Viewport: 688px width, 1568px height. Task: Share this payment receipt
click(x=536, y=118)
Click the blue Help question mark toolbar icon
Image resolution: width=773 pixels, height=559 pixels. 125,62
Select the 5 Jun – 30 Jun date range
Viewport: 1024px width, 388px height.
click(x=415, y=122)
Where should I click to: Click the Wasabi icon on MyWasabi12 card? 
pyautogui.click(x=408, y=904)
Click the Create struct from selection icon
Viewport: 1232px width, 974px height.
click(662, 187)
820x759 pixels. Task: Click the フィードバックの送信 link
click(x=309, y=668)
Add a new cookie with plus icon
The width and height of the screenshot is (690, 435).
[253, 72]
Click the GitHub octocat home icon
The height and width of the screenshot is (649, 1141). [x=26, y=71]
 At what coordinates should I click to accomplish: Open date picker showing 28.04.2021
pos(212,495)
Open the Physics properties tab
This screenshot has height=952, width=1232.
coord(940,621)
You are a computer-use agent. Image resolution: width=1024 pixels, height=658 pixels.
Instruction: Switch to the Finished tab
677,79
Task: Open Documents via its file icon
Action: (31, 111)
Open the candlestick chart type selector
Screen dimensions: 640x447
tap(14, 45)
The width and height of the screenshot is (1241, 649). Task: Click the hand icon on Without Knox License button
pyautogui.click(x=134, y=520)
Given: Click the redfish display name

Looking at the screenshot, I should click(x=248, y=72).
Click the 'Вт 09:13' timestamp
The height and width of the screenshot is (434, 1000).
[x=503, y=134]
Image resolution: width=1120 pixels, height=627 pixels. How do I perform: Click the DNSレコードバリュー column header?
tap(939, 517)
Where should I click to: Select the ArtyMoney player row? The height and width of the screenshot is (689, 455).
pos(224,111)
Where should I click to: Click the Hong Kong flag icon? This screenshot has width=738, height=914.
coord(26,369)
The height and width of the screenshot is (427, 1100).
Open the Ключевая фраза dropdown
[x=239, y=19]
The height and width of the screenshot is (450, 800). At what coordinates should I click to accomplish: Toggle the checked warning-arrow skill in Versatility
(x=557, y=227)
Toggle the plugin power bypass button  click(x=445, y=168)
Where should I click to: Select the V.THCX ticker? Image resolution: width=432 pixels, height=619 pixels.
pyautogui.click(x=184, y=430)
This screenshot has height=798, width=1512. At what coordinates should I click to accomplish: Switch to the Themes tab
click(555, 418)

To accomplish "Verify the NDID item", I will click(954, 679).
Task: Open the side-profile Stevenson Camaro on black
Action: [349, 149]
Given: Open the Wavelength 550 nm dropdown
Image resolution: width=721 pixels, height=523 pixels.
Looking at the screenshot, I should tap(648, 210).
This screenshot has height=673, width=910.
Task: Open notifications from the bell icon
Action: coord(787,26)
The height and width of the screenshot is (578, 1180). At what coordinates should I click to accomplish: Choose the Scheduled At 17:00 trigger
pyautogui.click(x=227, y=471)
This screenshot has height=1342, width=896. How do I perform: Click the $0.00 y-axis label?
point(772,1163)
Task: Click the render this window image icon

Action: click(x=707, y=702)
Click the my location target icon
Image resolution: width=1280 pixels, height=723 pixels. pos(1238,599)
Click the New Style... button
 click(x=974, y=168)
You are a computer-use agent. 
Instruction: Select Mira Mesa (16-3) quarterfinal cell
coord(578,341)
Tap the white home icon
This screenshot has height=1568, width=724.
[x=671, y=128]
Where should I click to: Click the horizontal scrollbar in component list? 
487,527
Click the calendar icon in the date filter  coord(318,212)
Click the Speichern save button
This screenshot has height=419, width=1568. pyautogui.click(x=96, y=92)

★ ★ ★ ★ ★

DESCRIPTION OF THE TASK - From the entries above, pull out each line that includes "computer".

SOLVED PROBLEM -
You are a computer-use agent. Image resolution: width=1024 pixels, height=658 pixels.
You are a computer-use agent. 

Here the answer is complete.